Two, state tests must be faster. There’s no reason that the ACT, SAT, and every other private-sector testing system can deliver results within 2-4 weeks, while states are taking months to process theirs.
If states were to adopt shorter, faster tests that would lead to a bunch of different decisions around what gets tested, the types of questions offered on the tests, and how much we need to worry about cheating protocols.
There are of course trade-offs here. The assessment system I’m imagining would probably not win any prizes for accuracy or sophistication. There might also be high-stakes use cases, such as a high school graduation exam, where 100% accuracy really is important. But state leaders need to think through these trade-offs more clearly. How short could their tests be and still offer a relatively accurate picture of student performance? How much accuracy would they have to sacrifice to get results back in days or weeks instead of months?
As shown by some of the private testing companies, these trade-offs may not be as dramatic as states might fear. More importantly, asking questions like these could help states prioritize speed and re-focus their annual tests toward their ultimate purpose—to serve as an honest check on schools and districts.
I think this misses a few key points with state tests. I'll caveat this with a note that state assessment systems vary; however, many states are using the same vendors for similar assessments under different names. My own experience is as a district assessment coordinator in Washington State.

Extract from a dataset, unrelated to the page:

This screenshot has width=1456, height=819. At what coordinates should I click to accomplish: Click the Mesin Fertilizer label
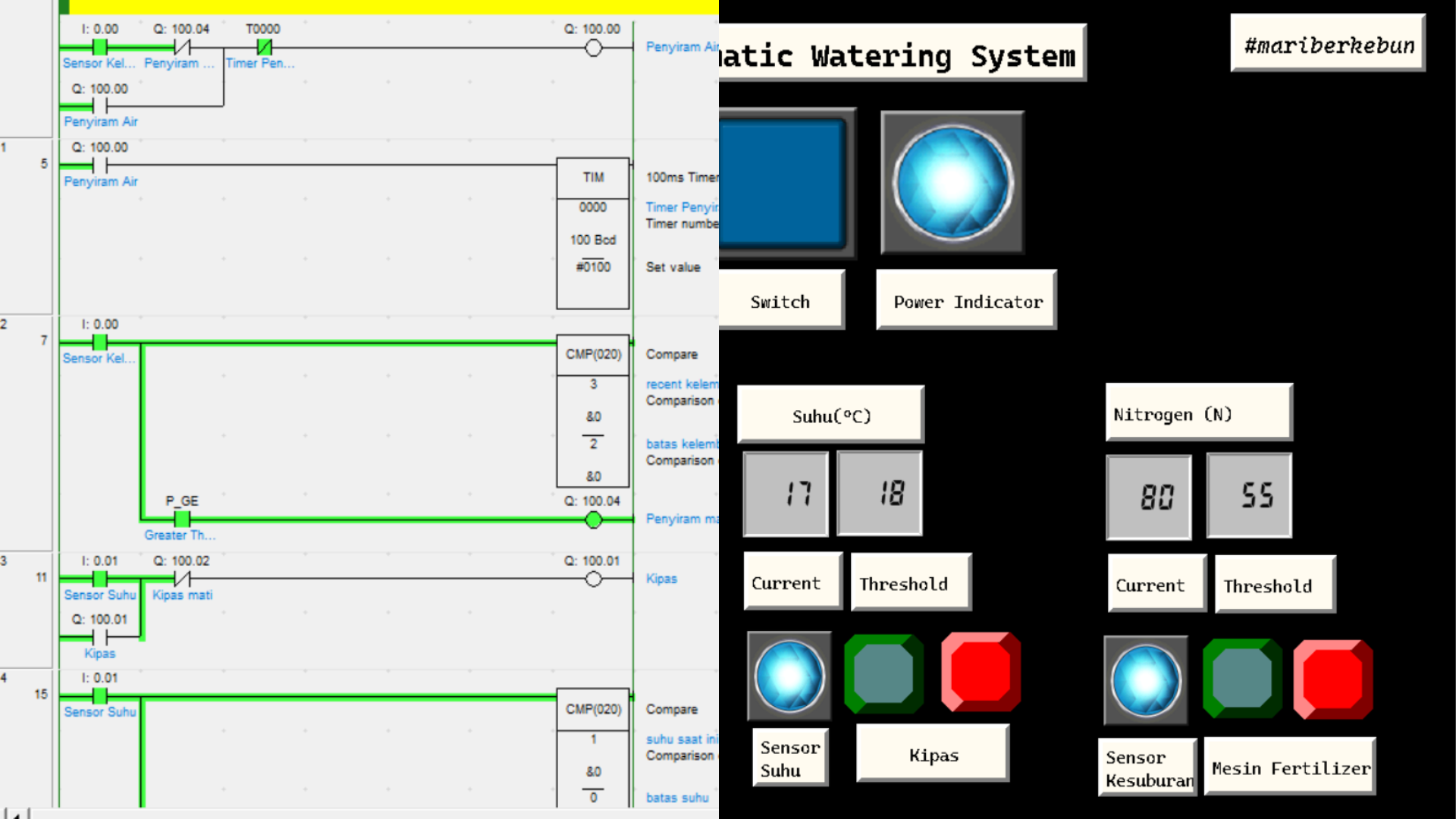pyautogui.click(x=1290, y=768)
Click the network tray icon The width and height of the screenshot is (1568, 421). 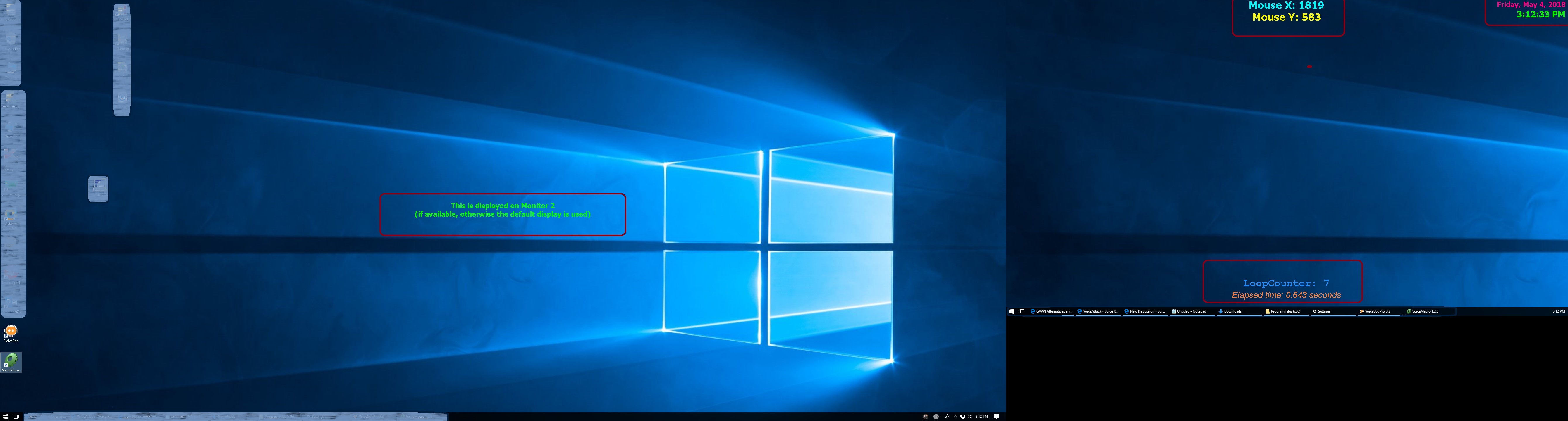click(962, 417)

1. Preliminary results are available to school and district staff FAR earlier than they are made public. Rarely are the official results any different than preliminary. For that reason, my district now sends preliminary score reports home at the end of the school year. Reasons for public delays at the state level include: staff shortages within data departments, discrepancies with determining accountability site for high mobility students, and disputes around individual student scores. (I'm sure there are others I don't see from a district point-of-view.)
2. State tests are not always measuring the same constructs as other assessments like MAP and NAEP, which feeds into the varied testing times. If the state is assessing English Language Arts, some amount of writing will need to be produced by the student. When assessments only measure reading, they can be shorter and are easier for machine scoring. Something similar happens with math tests that are designed to elicit evidence for the thinking and reasoning on the student's end. Whether we should measure these is an open question. MAP is highly correlated to state test results and maybe we don't need to assess writing, too.
3. State tests aren't necessarily any longer than tests like MAP or NAEP: it just looks like they are. First, assessment developers report the "typical" time taken for a test, but teachers are affected by the time taken by slowest student. That's generally much longer than vendors will share. Second, weeks-long testing windows show when the assessment could happen, not when it did happen. When testing does drag on too long, which it often does, it's frequently a result of the perceived stakes of the assessment. Staff may feel an incentive to really drag out the big accountability measure to eke out any last score improvements.